Rivoluzioni

In questi giorni su Telepiù danno Brubaker a ripetizione. Brubaker è il più bel film di carcere di tuttitempi (e ce ne sono eccome). Quando alla fine lo sconfitto direttore liberale  Robert Redford con zazzerona d’ordinanza abbandona il carcere di Wakefield riconquistato dalla restaurazione, viene onorato da un improvviso saluto insubordinato e solidale di tutti i detenuti. È lo stesso finale dell’Attimo Fuggente di Peter Weir  tutta la storia è identica -, “O capitano mio capitano”. Quel finale dice: niente sarà più come prima.
Quel finale dice non vi fate ingannare. Si torna a casa, si ripulisce, si rimette tutto in ordine. Come dopo carnevale. Ma qualcosa è successo e niente sarà più come prima. C’è una differenza tra un carnevale e una rivoluzione, scrisse uno, a proposito di Tangentopoli (un carnevale). Rivoluzioni sono quelle in cui le cose dopo sono cambiate malgrado i nemici delle rivoluzioni si illudano che tutto sia tornato al suo posto. Le cose restituite a un’ordine simile al precedente, le posizioni rioccupate da chi le occupava prima. E soprattutto: i rivoluzionari sconfitti. Brubaker sostituito. Meglio ancora, i rivoluzionari piegati, ricondotti all’ordine naturale delle cose. I rivoluzionari che vengono a chiedere, i rivoluzionari che rientrano nel meccanismo che avversarono, i rivoluzionari che rientrano nei ranghi. Che gran soddisfazione. In Italia funziona così ormai da alcuni anni con il Sessantotto, quella cosa con quel nome. Pur di non vederne i frutti vincenti nel mondo e nelle cose che abitano, ci sono persone che a distanza di trent’anni gongolano e ironizzano sui rivoluzionari di ieri entrati nei ranghi di oggi e li chiamano i ranghi di ieri. Oppure c’è solo chi misura i risultati di una rivoluzione su quello che è successo ai suoi sostenitori e alle sue bandiere. Le banali ironie con cui ci si riferisce diffusamente alle memorie del femminismo, gli slogan, gli zoccoli, eccetera, sono un altro esempio della mediocre capacità di lettura delle cose, come se il femminismo fosse stato negli zoccoli. Invece che in tutte le cose  bicchiere mezzo pieno o mezzo vuoto  che quelle ragazze hanno vinto.

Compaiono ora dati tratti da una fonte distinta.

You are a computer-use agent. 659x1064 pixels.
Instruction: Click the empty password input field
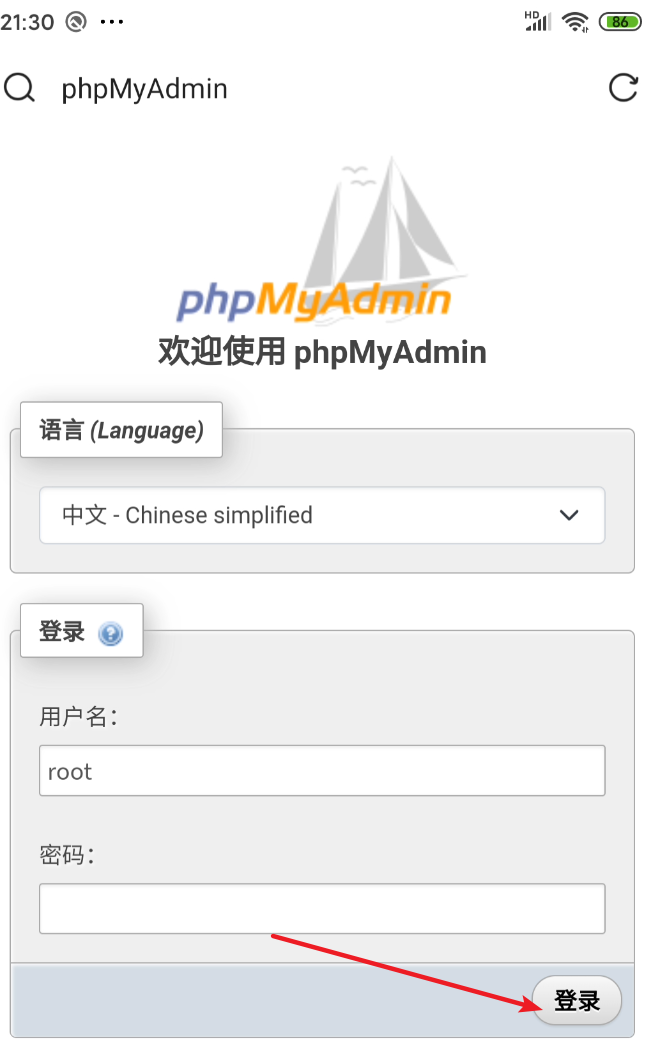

E poi c’è stata internet. Si dice che un giorno, di fronte a folle di giovani rampanti della new economy all’arrembaggio dei sistemi consolidati, orde di ragazzi imprenditori che con internet pretendevano di rivoluzionare tutto e abbattere i sistemi economici tradizionali, Eugene Ionesco intervenne in una chat online e annunciò sarcastico: “Sarete tutti notai!”. Ha avuto ragione, gongolano oggi quelli che per tutto il tempo della rivoluzione di internet sono stati seduti sulla riva del fiume ad aspettare i loro cadaveri. Ha avuto ragione, scrivono pavidamente tansfughi dall’enfasi del boom all’enfasi dello sboom. Le dot-com chiudono, gli impiegati tornano negli uffici di sempre, nei negozi del centro, a guidare i furgoni. Sono i Brubaker della rete. Sbolliti gli eccessi e l’enfasi dell’insurrezione, delle barricate degli inserti speciali e delle bandiere, la rivoluzione sedimenta la terra sotto i piedi dei suoi nemici. Internet sta dentro tutto ormai, i ranghi di oggi non sono più gli stessi, non lo sono gli uffici, non lo sono i furgoni. I notai non saranno più gli stessi, e anche Ionesco non si sente tanto bene. I rivoluzionari passano, le rivoluzioni restano.